Fatah leader: Contacts underway to resume peace process

Peace talks between Israel and the Palestinians have been stalled since 2014.

ABBAS CONFERS with senior Fatah official Mahmoud Aloul (right) during a ceremony marking the anniversary of the death of late PLO leader Yasser Arafat, in Ramallah on November 11, 2018. (photo credit: REUTERS)
ABBAS CONFERS with senior Fatah official Mahmoud Aloul (right) during a ceremony marking the anniversary of the death of late PLO leader Yasser Arafat, in Ramallah on November 11, 2018.
(photo credit: REUTERS)
Several parties are trying to resume contacts between the Palestinian Authority and Israel and the US administration, Mahmoud Aloul, deputy chairman of the Palestinian ruling Fatah faction, said on Wednesday.
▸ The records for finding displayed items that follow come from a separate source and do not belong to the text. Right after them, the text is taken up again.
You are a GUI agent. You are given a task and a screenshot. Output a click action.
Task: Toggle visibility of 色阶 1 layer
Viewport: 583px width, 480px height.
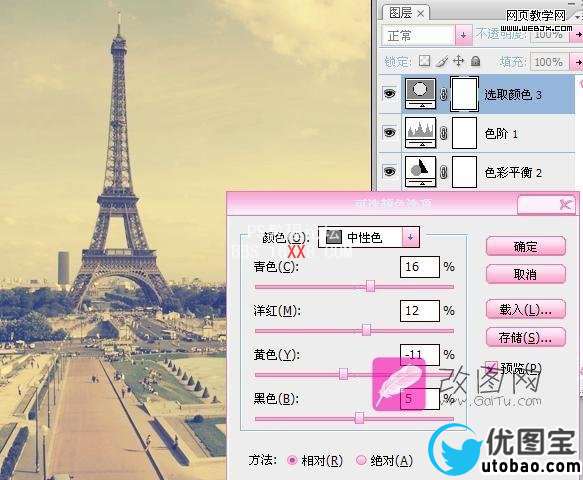tap(389, 132)
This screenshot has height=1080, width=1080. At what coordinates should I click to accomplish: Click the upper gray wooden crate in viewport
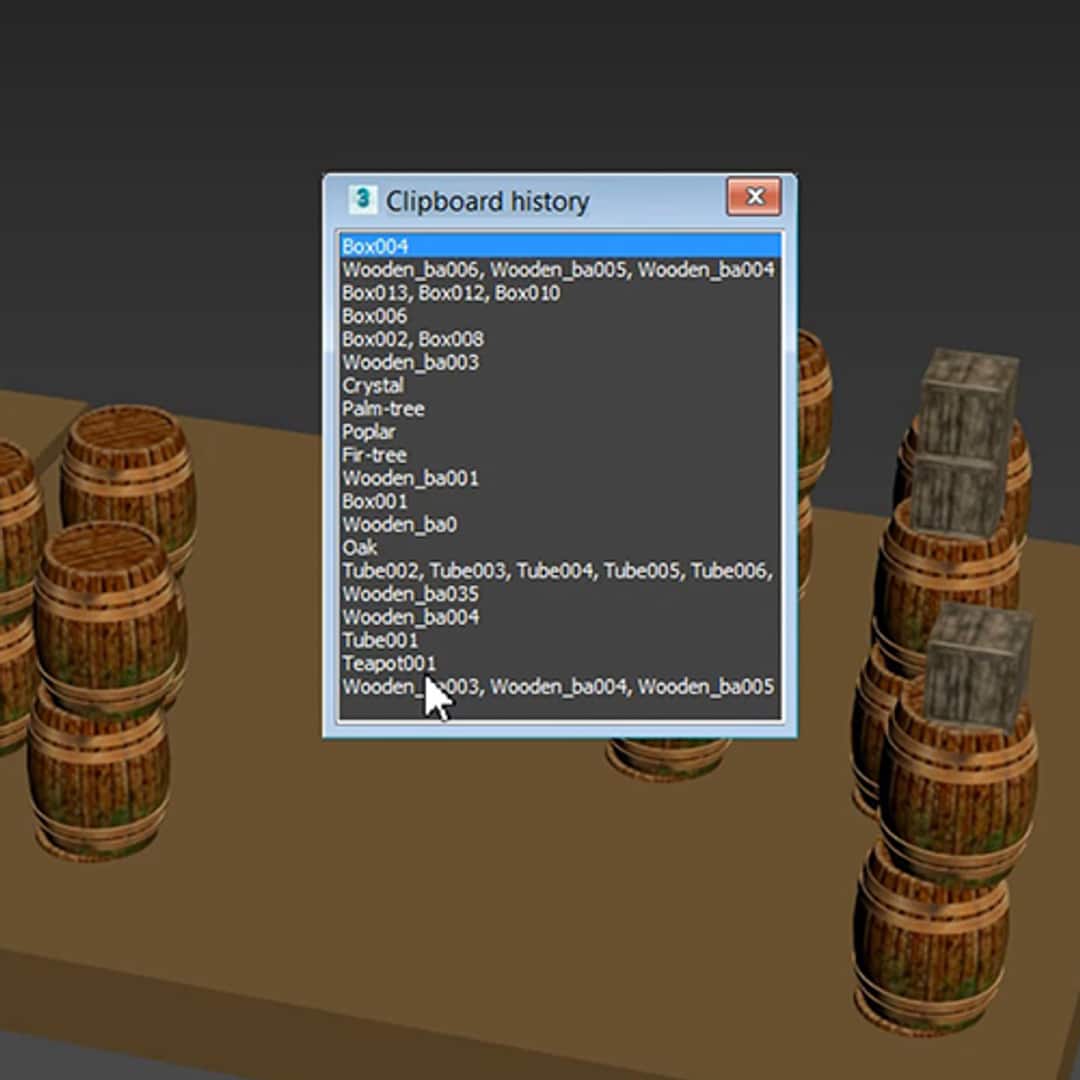coord(966,441)
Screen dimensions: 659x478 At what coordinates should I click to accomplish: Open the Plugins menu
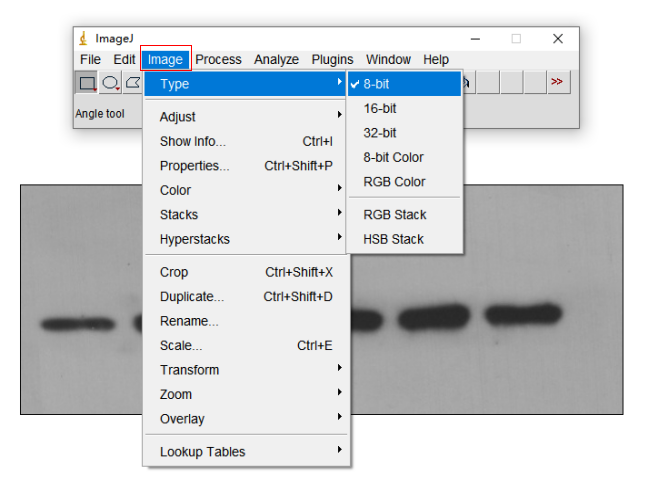[x=332, y=60]
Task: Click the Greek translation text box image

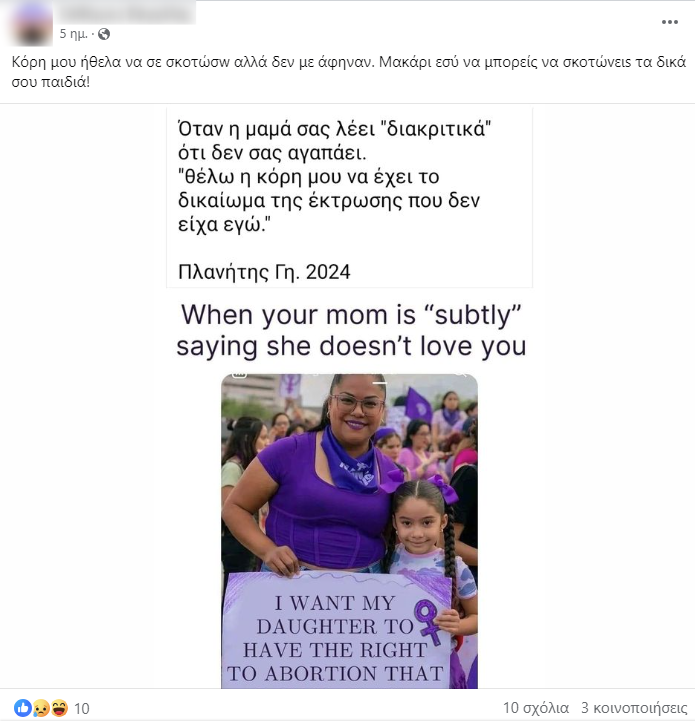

Aloul did not name the parties that are reportedly seeking to resume contacts between the Palestinians and the Israelis and Americans. “There are many parties that are in touch with us and the Americans and Israelis in order to find solutions,” he said without elaborating.
Peace talks between Israel and the Palestinians have been stalled since 2014.
The PA leadership has been boycotting the US administration since December 2017, when US President Donald Trump announced his decision to recognize Jerusalem as Israel’s capital.
A PA official told The Jerusalem Post that some Arab states, including Egypt and Jordan, have been trying to convince the Palestinian leadership to resume its contacts with the US administration and Israel. The official said that some European states had also “advised” the Palestinians to end their boycott of Israel and the Trump administration.
The PA leadership previously expressed readiness to resume peace talks with Israel, but only within the framework of an international peace conference that would deny the US the chance to act as a sole and major broker.
Aloul said that the PA leadership is prepared to sit with all relevant parties, “but only on the basis of international resolutions and legitimacy.”
The Palestinians, he added, remain vehemently opposed to Trump’s “Peace to Prosperity” vision for resolving the Israeli-Palestinian conflict. In addition, the Palestinians consider Israel’s plan to apply its sovereignty to portions of the West Bank.
Aloul claimed that Palestinian activists have managed to remove six settler outposts in the West Bank during the past two months. The activists, he said, are members of the “Popular Committees” set up to organize protests against settlement construction and Israel’s annexation plan. Aloul did not name the outposts that were allegedly removed by the activists.